To understand the dangers of this “bridge”, we must rewind to 2014, when the Jan Dhan Yojana (JDY) was launched. In the frantic drive that followed, millions of bank accounts were opened and seeded with Aadhaar in a haphazard manner, under relentless pressure from the Central government. Some JDY accounts certainly served a purpose, but many others were superfluous and created a confusing multiplicity of accounts. More importantly for our purpose, Aadhaar numbers were seeded into these accounts without proper verification.

Given short shrift

Haphazard seeding continued well beyond 2014 because the government wanted to bring all direct benefit transfer (DBT) payments — pensions, scholarships, subsidies, MGNREGA wages, and so on — under the Aadhaar payments umbrella. Government departments started sending bulk lists of bank accounts and Aadhaar numbers to the banks for accelerated Aadhaar seeding. Meeting the seeding targets was the top priority and due verification, once again, took the back seat. Thus the groundwork required for APBS to work — reliable seeding of bank accounts with Aadhaar — had simply not been done when the APBS was rolled out. The seeding mess, it seems, was sought to be cleaned up by making “e-KYC” compulsory. This essentially means that account holders were required to go through biometric authentication to verify their Aadhaar number and identity information. To enforce e-KYC, many banks used the “ultimatum method”: a deadline was set, and people’s accounts were blocked when they missed the deadline.

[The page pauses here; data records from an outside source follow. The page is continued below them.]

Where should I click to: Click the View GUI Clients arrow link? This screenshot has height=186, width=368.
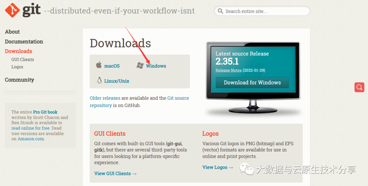[115, 174]
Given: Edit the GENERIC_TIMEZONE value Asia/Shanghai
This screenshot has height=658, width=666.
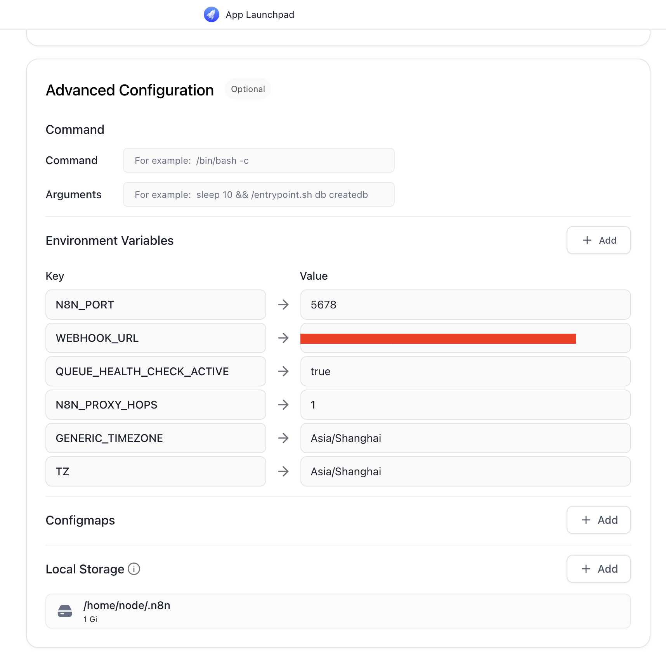Looking at the screenshot, I should pos(465,438).
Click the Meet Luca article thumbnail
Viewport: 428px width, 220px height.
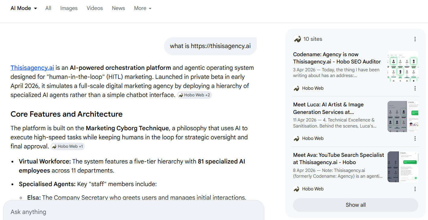click(403, 117)
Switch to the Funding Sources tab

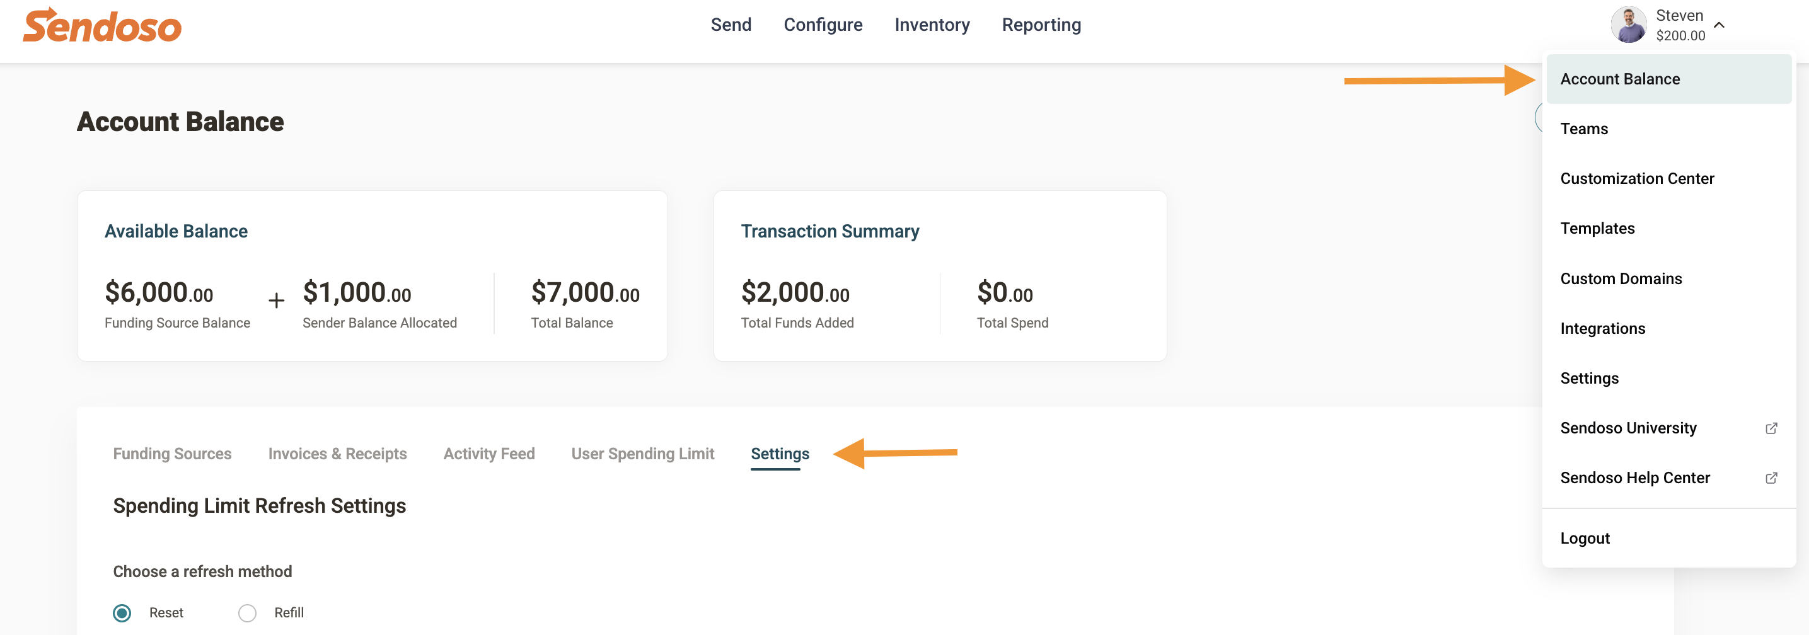click(x=172, y=454)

Compulsory e-KYC became a nightmare for poor people, for a number of reasons: some did not know what they were supposed to do, others had problems of biometric authentication, others still struggled with inconsistencies between the Aadhaar database and the bank database. Among the worst victims were old-age pensioners. To this day, in Jharkhand, many pensioners are struggling to understand why their pension was discontinued after e-KYC was made compulsory.

A risky bridge

So far so bad. But there is worse: without waiting for the seeding mess to be cleaned up, the APBS was forced on millions without consent. Mapping (the induction of an Aadhaar-seeded account into the APBS), according to NCPI and UIDAI guidelines, should be based on an explicit request from the customer. This gives a measure of protection to educated middle-class customers. It ensures, for instance, that they know which account their money is being directed to by the APBS. For poor people, however, consent is a fiction. In Jharkhand at least, bank accounts have been mass-mapped onto the APBS without any semblance of consent, with or without e-KYC being completed — in other words, without necessarily verifying that an account has been correctly seeded with Aadhaar.